Tittmann encouraged people to enjoy the park at off peak hours – weekday mornings are generally less busy. She advised people to stay home if they've been there several days in a row. Instead, she recommended taking a walk around the neighborhood that day.

"Every day we're seeing new guidance from local, state, federal and even the global health agencies on how to keep ourselves safe," Tittmann said. "Of course, the biggest one is to stay home. That's hard because people are home. They're getting a little stir-crazy and they love to be outside. And the Wissahickon is – I personally feel – the crown jewel of Philadelphia and its park system."

The Parks and Recreation Department is enhancing efforts to stress social distancing, spokesperson Maita Soukup said. Staffers have posted more than 6,000 signs throughout the system since March 19 and launched an information campaign on social media. When necessary, police are dispersing crowds.

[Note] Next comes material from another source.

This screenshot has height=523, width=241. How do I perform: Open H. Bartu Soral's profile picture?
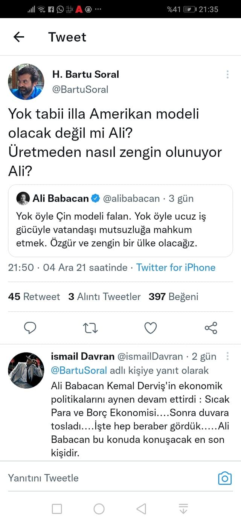[x=26, y=82]
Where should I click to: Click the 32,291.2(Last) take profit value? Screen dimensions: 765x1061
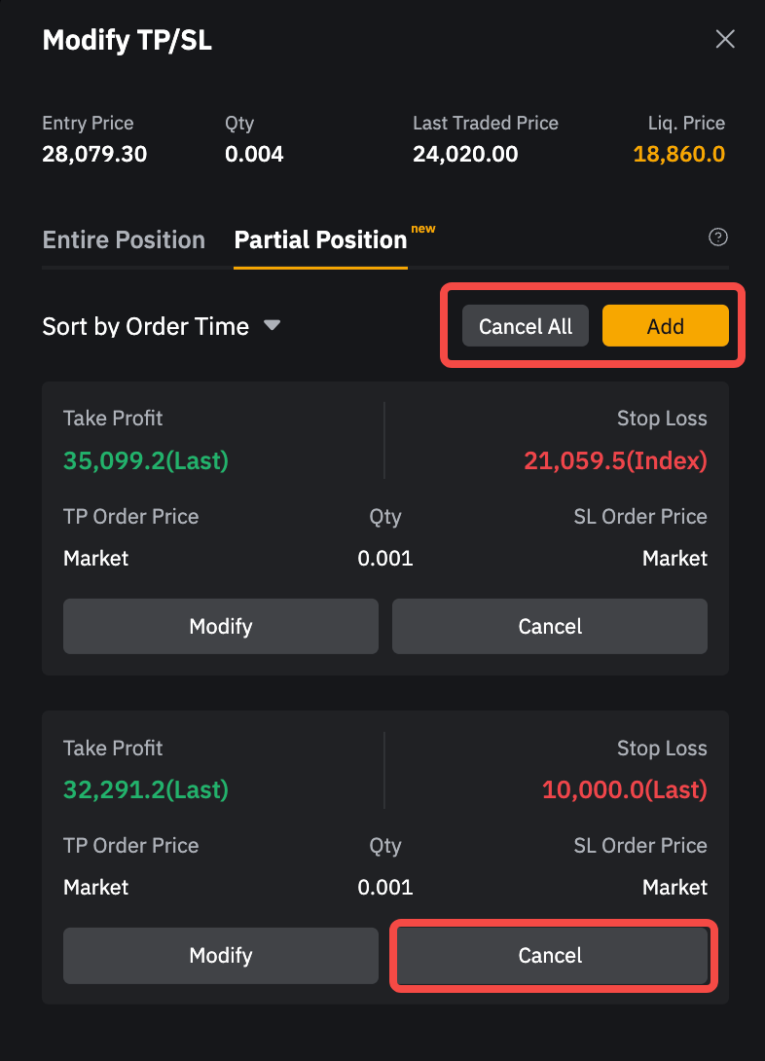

Though public health remains her main concern, Tittmann also worries about the impact the influx of visitors is having on the Wissahickon. Typically, volunteer crews are available to pick up trash, clear trails and remove invasive plants. But the COVID-19 crisis has forced them to remain home.

For now, the parks department is carrying that burden.

"We are seeing increased usage across the park system, and the Wissahickon has been no exception," Soukup wrote in an email. "Our operations crews are doing regular trash collection. Rangers are onsite to monitor trails, encourage safe social distancing, and issue parking tickets as necessary. The Philadelphia Police Department is also helping to enforce social distancing on their patrols."